Creamy Coconut Curry Chickpea Stew

This is an example of a meal that Solin would create to include in your personalized meal plan.

Creamy Coconut Curry Chickpea Stew

YOUR SOLIN GENERATED RECIPE

Creamy Coconut Curry Chickpea Stew

Enjoy a warming bowl of Creamy Coconut Curry Chickpea Stew that blends tender chickpeas and firm tofu in a fragrant, velvety coconut curry broth. This hearty stew is enriched with aromatic garlic, ginger, and spices balanced by the subtle sweetness of diced tomatoes and fresh spinach.
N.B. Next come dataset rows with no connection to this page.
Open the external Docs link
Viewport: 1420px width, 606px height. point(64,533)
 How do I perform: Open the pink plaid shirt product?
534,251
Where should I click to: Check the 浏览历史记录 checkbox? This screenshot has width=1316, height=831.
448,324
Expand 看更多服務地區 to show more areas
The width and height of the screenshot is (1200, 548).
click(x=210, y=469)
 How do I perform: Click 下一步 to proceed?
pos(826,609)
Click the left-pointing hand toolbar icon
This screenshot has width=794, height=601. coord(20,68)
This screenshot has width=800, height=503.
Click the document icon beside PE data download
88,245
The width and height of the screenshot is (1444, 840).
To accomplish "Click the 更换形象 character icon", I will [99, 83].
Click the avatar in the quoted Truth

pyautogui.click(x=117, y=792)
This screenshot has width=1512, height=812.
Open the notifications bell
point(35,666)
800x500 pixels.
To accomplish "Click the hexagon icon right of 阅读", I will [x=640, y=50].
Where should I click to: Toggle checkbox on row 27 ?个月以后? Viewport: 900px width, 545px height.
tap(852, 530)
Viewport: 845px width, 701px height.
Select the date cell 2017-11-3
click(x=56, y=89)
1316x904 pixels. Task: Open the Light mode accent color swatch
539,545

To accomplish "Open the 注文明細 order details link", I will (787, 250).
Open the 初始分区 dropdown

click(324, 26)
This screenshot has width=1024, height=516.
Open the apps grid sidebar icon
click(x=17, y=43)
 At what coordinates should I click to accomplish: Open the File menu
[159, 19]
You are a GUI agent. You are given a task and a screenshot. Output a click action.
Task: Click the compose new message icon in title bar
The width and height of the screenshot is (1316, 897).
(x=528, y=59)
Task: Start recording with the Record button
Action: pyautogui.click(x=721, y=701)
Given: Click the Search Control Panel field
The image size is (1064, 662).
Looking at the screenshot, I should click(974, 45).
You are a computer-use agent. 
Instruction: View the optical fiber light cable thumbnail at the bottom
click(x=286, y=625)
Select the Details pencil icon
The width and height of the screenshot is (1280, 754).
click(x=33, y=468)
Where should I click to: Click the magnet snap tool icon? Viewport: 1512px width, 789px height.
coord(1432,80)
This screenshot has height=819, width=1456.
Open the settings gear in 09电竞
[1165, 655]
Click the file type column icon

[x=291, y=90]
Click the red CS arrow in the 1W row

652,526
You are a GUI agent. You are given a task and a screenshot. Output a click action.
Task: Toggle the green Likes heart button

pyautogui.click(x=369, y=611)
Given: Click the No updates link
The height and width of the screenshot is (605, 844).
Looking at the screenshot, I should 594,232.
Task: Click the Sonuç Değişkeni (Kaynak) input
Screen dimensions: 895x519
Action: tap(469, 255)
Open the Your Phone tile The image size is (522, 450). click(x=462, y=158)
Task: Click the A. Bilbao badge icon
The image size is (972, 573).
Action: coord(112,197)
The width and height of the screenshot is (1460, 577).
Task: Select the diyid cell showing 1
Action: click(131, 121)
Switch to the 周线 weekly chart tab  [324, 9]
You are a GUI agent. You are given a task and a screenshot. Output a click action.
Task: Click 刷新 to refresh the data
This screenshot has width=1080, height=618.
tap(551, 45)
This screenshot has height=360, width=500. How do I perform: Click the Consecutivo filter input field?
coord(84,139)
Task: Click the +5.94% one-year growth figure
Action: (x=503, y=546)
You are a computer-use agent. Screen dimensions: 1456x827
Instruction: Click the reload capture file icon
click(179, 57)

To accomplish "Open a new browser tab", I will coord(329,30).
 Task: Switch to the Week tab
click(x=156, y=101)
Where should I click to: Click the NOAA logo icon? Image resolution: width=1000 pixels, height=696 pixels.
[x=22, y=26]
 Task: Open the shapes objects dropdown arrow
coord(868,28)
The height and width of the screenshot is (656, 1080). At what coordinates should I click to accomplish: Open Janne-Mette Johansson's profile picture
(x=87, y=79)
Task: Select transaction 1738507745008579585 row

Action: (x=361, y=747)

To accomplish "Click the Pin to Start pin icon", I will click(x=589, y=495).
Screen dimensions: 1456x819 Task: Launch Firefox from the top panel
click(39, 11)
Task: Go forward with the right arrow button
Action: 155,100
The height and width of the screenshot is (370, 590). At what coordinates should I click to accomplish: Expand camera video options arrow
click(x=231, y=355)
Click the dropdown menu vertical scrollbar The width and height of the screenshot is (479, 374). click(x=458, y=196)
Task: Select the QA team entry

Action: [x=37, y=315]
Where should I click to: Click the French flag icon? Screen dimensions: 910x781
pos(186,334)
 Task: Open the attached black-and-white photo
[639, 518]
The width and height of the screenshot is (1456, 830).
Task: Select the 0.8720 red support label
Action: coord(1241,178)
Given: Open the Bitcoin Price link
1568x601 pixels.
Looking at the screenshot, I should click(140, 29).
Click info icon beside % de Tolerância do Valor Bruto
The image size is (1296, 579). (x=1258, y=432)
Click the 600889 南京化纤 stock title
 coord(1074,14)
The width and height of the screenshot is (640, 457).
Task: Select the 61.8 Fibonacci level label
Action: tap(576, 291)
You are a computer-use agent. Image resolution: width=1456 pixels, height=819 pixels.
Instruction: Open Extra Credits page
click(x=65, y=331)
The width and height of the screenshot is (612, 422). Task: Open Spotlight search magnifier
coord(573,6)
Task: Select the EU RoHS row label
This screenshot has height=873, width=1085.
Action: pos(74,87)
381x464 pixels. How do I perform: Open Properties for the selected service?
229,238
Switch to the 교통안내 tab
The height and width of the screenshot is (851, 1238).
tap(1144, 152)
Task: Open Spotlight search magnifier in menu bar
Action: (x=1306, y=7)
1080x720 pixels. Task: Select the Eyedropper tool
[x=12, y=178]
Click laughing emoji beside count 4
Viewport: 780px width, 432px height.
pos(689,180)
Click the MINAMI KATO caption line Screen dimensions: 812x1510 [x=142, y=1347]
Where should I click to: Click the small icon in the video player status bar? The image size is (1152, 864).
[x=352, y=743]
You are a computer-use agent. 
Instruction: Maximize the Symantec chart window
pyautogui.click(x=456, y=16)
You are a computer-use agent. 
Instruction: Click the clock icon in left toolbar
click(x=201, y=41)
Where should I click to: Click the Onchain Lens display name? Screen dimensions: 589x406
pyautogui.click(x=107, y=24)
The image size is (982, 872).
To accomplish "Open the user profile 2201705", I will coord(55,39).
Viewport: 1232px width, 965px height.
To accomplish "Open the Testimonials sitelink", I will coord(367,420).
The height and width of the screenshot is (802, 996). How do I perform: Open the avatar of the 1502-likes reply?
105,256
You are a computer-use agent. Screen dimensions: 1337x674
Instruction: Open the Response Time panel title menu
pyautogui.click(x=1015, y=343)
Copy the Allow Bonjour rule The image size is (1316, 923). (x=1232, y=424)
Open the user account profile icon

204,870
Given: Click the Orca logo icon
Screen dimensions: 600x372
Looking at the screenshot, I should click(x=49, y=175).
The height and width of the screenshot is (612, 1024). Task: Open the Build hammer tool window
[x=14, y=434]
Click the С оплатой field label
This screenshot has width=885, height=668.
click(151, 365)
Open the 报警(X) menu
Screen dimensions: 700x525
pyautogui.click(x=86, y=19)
Perfectly satisfying for a cozy breakfast, lunch, or dinner.

NUTRITION

565kcal
Protein
37.8g
Fat
22.2g
Carbs
63.3g

SERVINGS

1 serving

INGREDIENTS

1 cup Chickpeas (drained)

200g Firm Tofu

1/2 cup Light Coconut Milk

1/2 cup Diced Tomatoes

1/2 cup Spinach

1/4 medium Onion (quartered)

2 Garlic cloves

1 tsp Grated Ginger

1 tsp Olive Oil

1 tsp Curry Powder

Salt & Pepper to taste

PREPARATION

  • 1

    Heat olive oil in a medium saucepan over medium heat.

  • 2

    Sauté the quartered onion with garlic and grated ginger until the onion softens and becomes translucent.

  • 3

    Stir in the curry powder and let it fry for about 30 seconds to release its aroma.

  • 4

    Add the diced tomatoes and light coconut milk, stirring to combine the flavors.

  • 5

    Gently fold in the chickpeas and diced firm tofu (cut into cubes).

  • 6

    Bring the mixture to a simmer and allow it to cook for 8-10 minutes so the flavors meld.

  • 7

    Just before serving, stir in the spinach and gently cook until wilted.

  • 8

    Season with salt and pepper to taste and serve warm.